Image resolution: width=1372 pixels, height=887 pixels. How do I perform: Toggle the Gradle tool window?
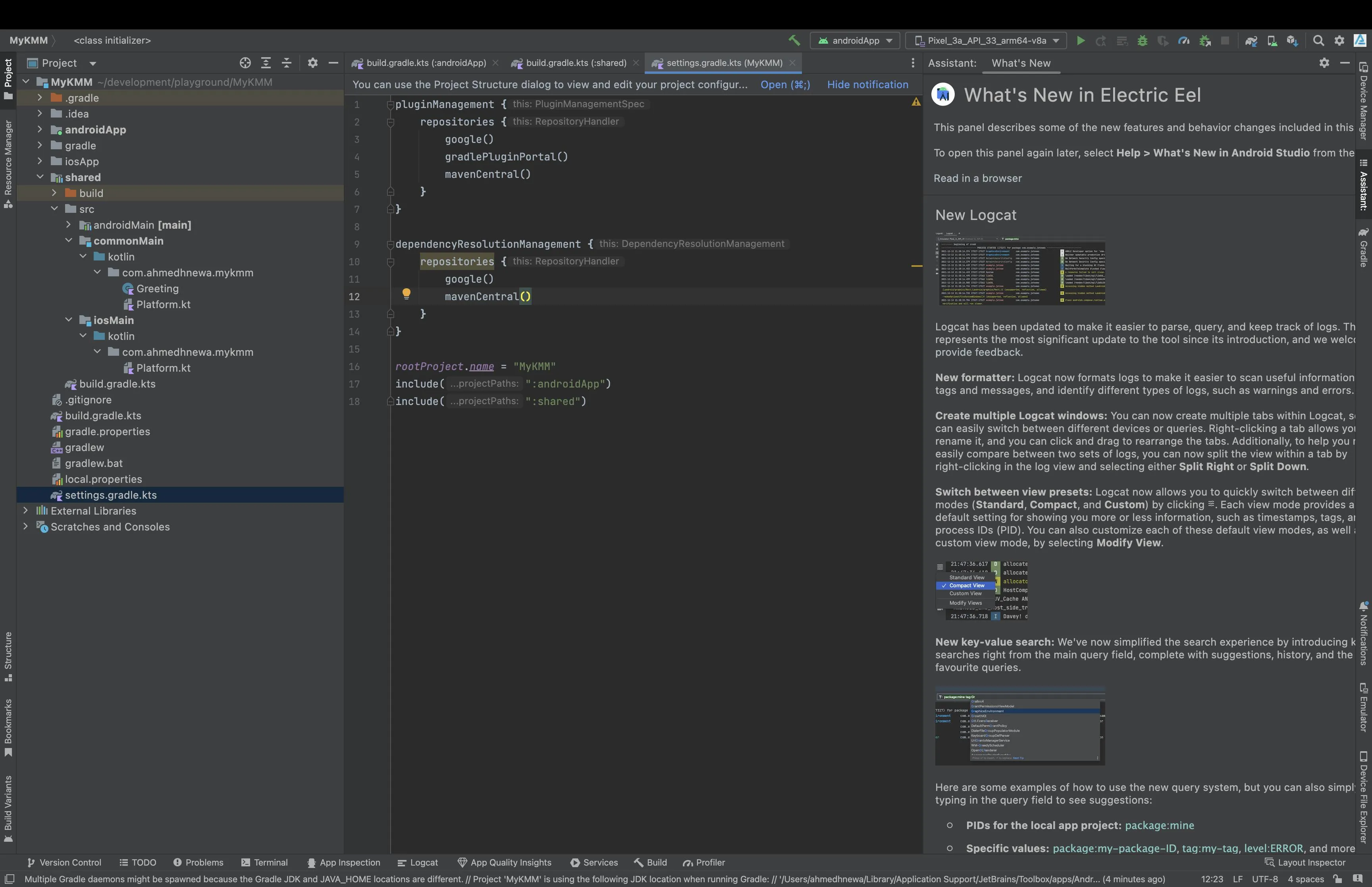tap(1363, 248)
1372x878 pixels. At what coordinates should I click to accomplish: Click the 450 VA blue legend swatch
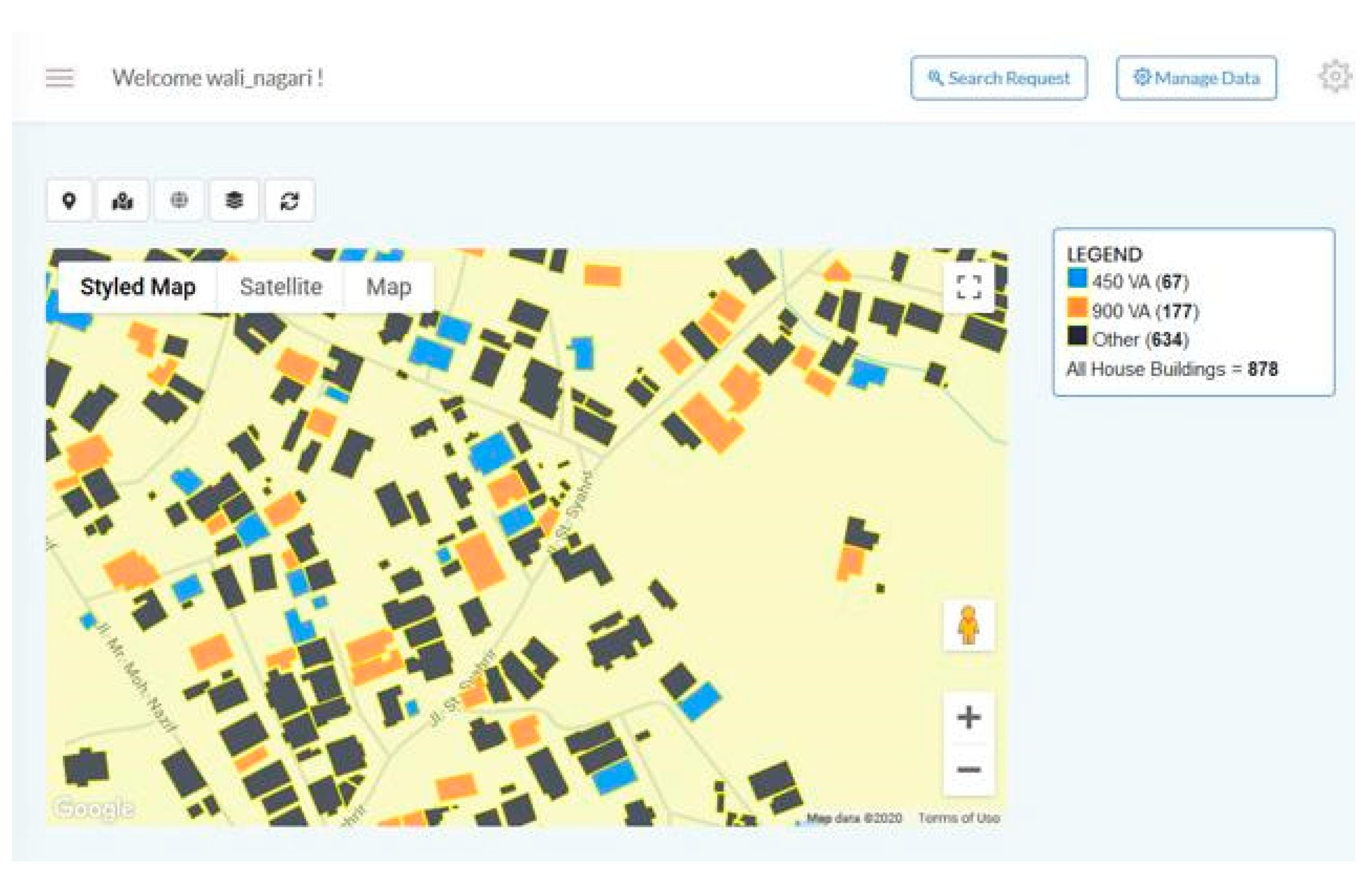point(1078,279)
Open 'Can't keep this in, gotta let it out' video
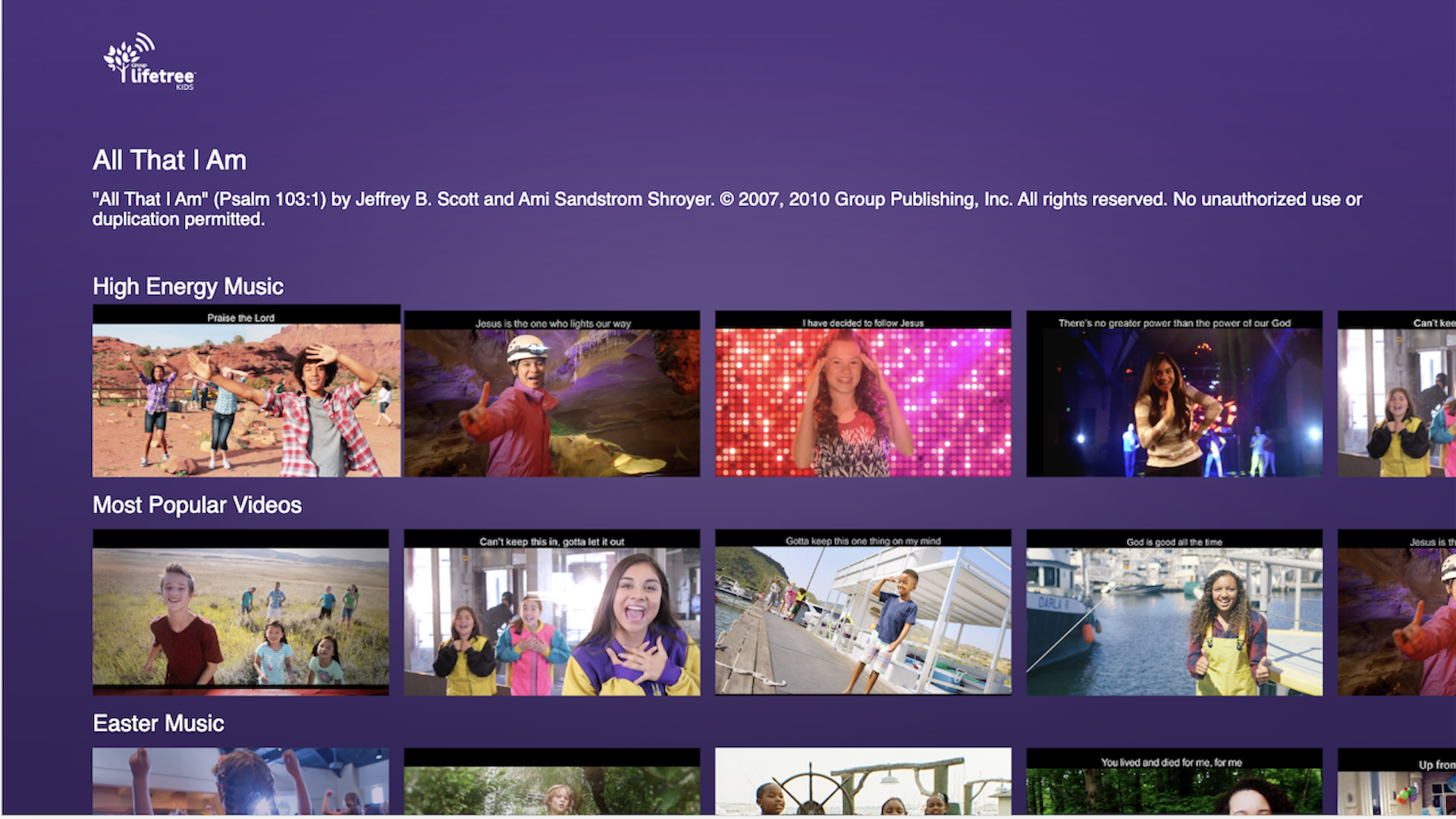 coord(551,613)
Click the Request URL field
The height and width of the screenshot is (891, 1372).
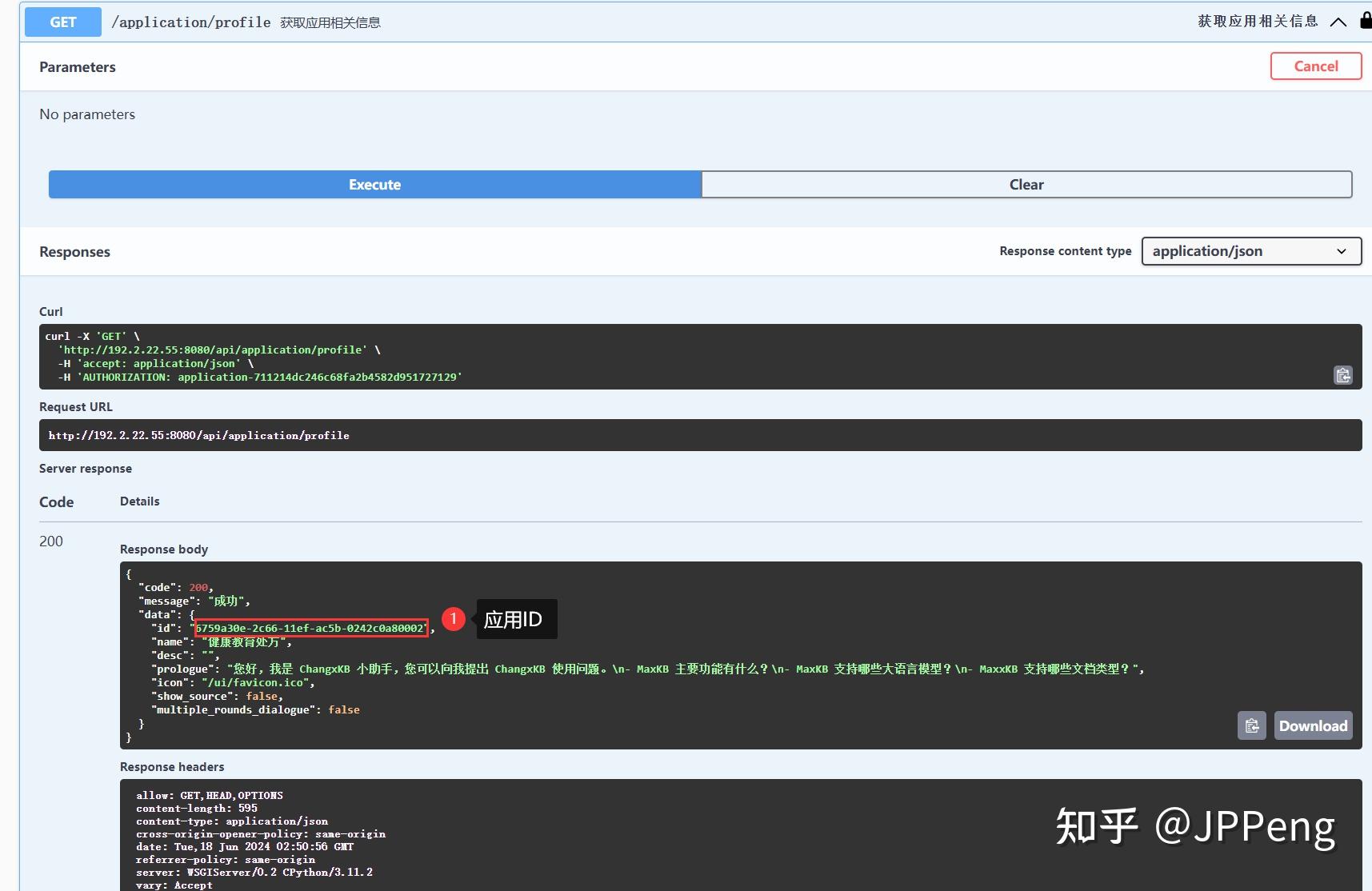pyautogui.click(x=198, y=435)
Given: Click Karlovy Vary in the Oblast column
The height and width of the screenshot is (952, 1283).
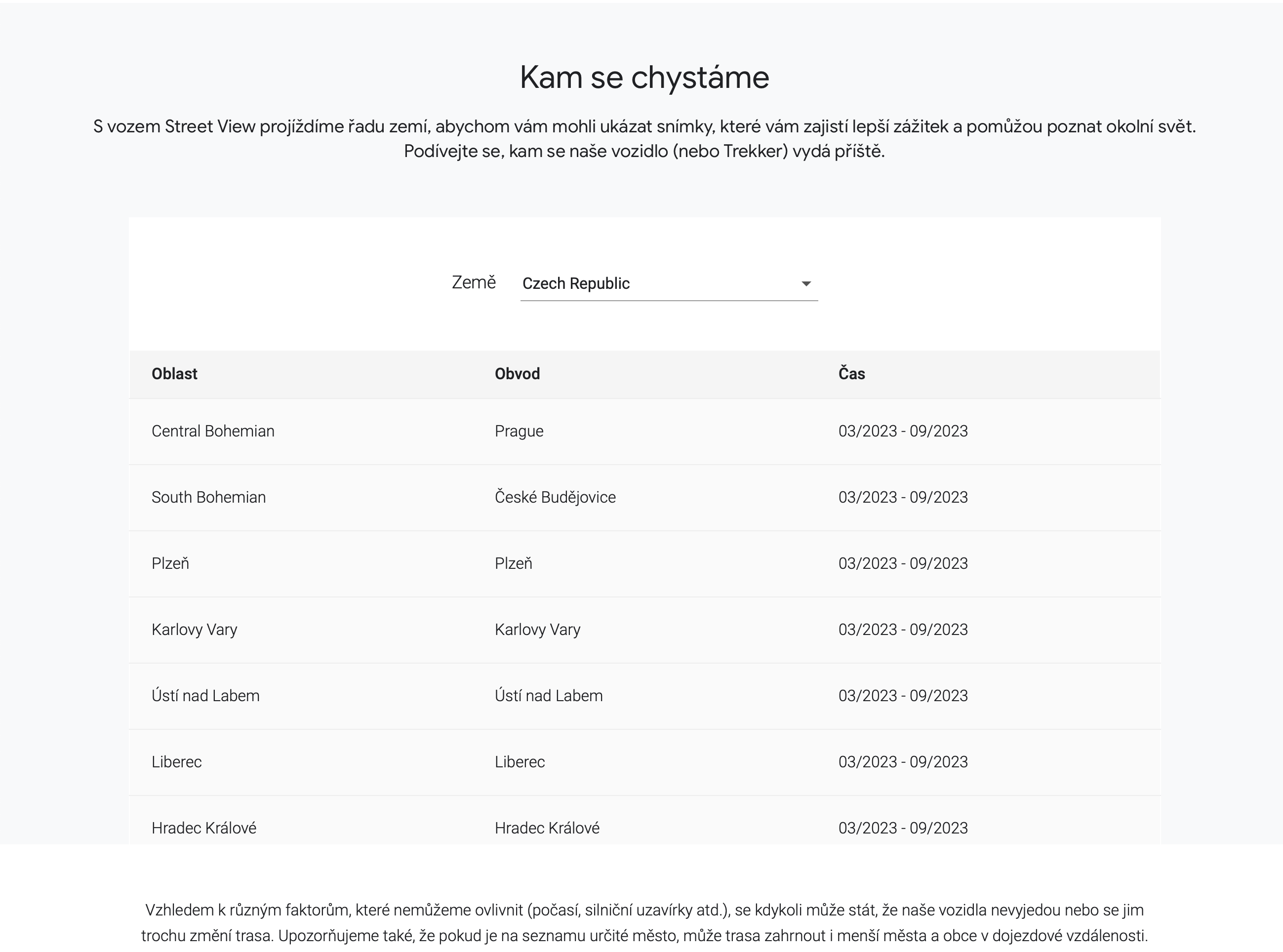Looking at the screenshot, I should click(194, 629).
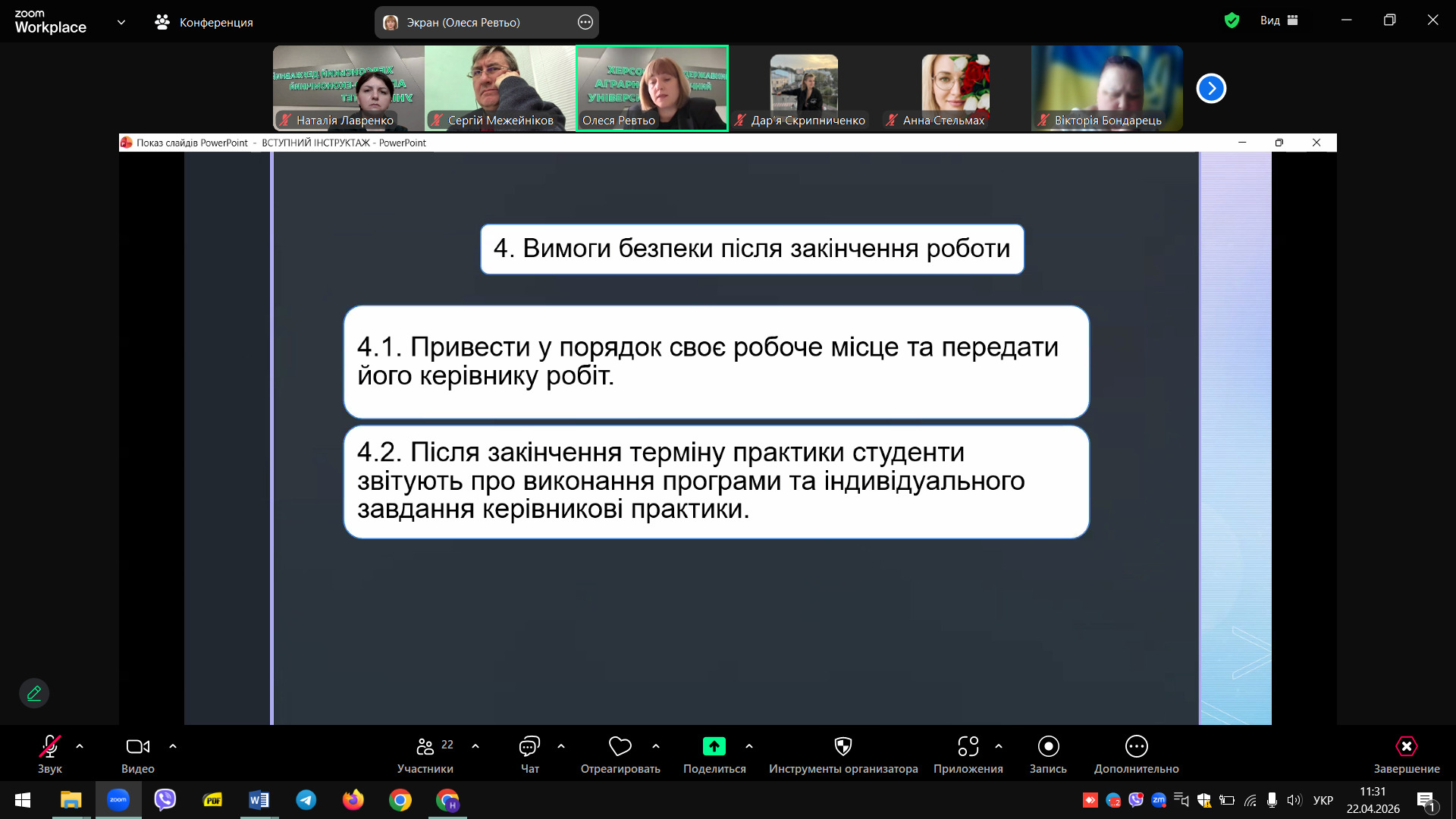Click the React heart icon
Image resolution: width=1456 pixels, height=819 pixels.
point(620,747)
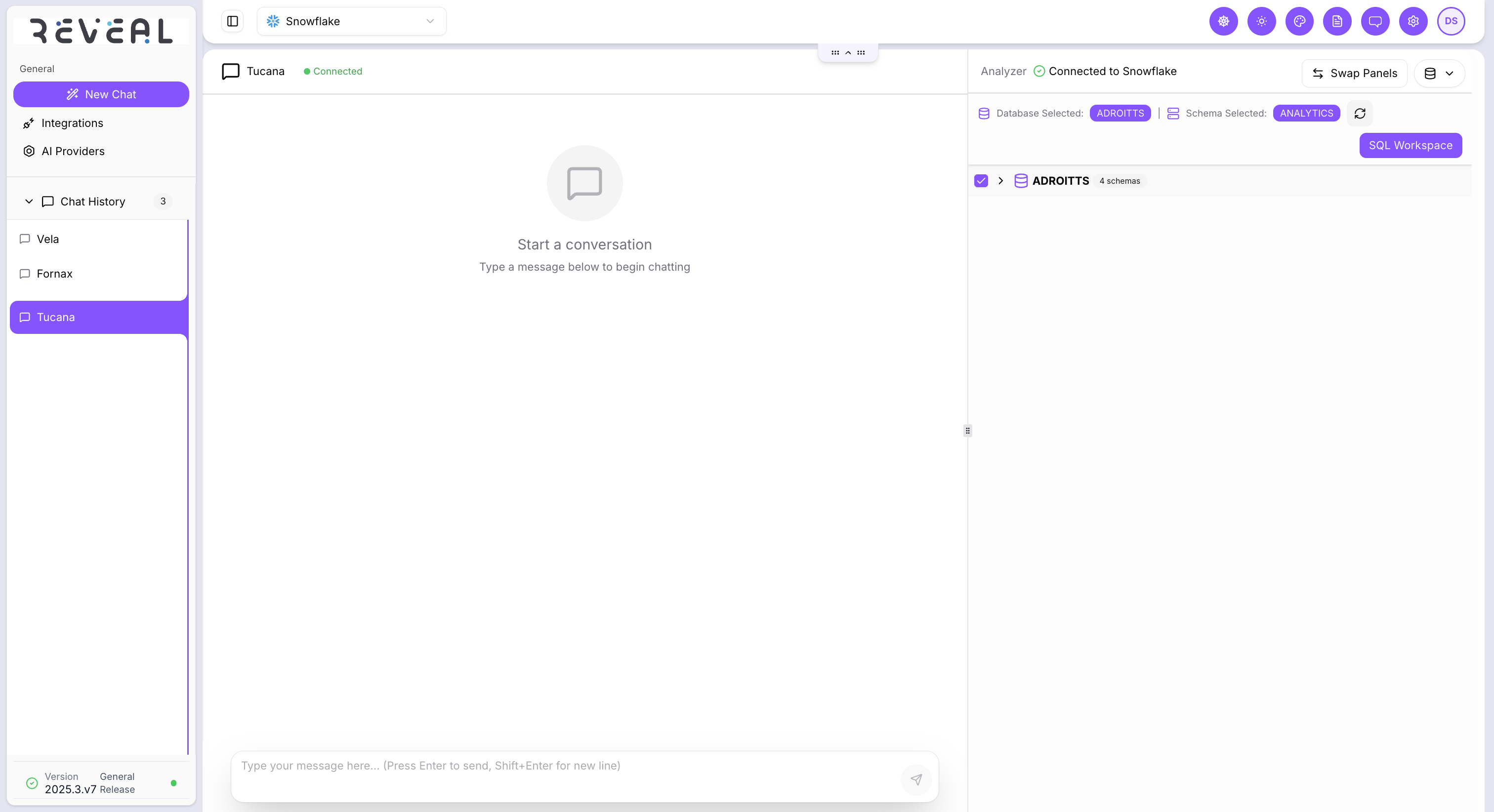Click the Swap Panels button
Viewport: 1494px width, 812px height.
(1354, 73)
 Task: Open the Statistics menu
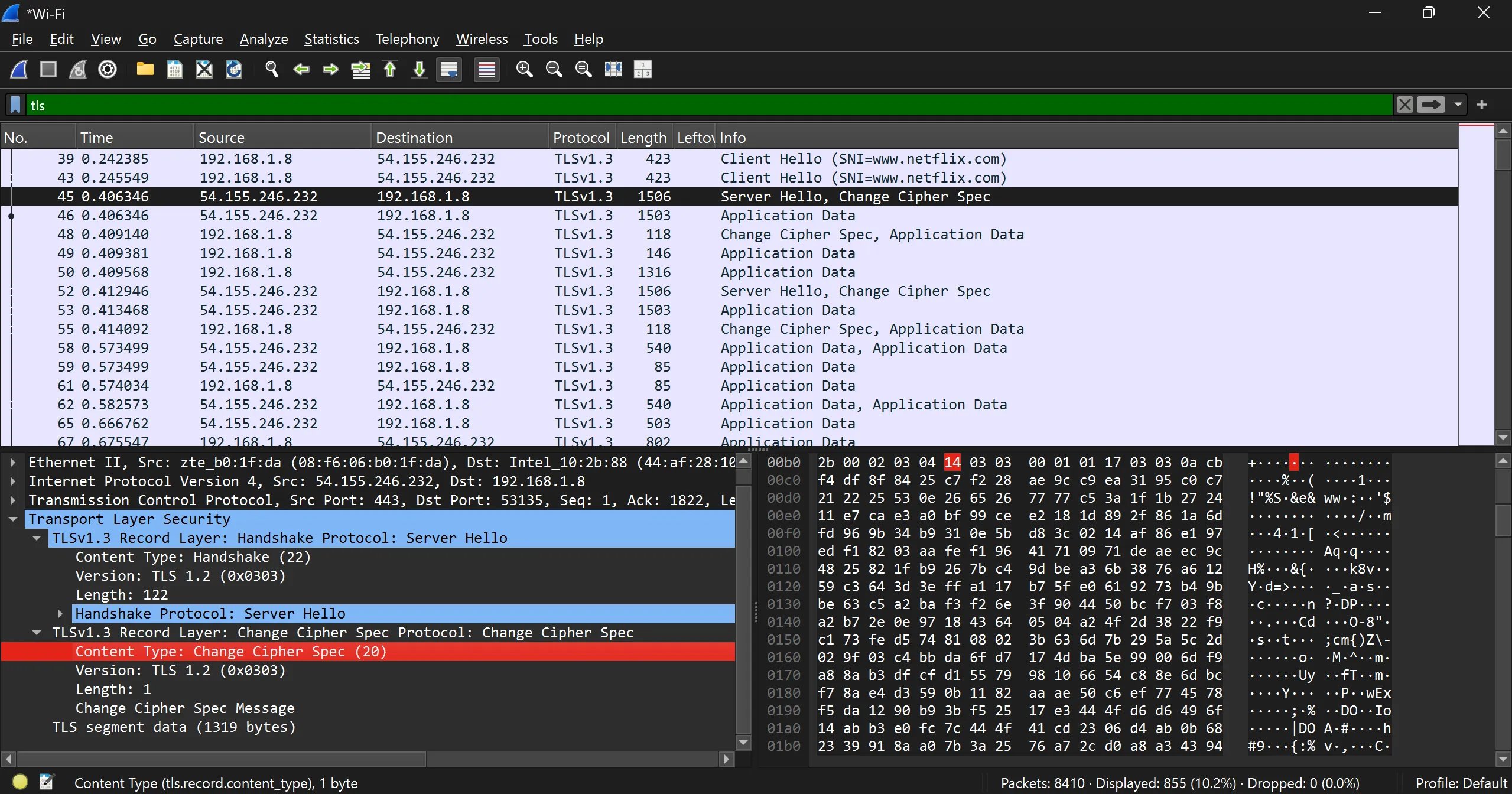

▬▬▬▬▬▬▬▬▬▬

The material above is to be transcribed exactly, with all pictures omitted.

> **YOUR SOLUTION**:
Image resolution: width=1372 pixels, height=887 pixels. How do I perform: Toggle the Gradle tool window?
tap(1363, 248)
1372x878 pixels. At what coordinates should I click to accomplish: Click the 450 VA blue legend swatch
point(1078,279)
Open 'Can't keep this in, gotta let it out' video
 coord(551,613)
Click the Request URL field
The height and width of the screenshot is (891, 1372).
pyautogui.click(x=198, y=435)
Given: Click Karlovy Vary in the Oblast column
The height and width of the screenshot is (952, 1283).
Looking at the screenshot, I should click(194, 629).
Click the React heart icon
Image resolution: width=1456 pixels, height=819 pixels.
point(620,747)
Click the Swap Panels button
Viewport: 1494px width, 812px height.
(1354, 73)
 Task: Open the Statistics menu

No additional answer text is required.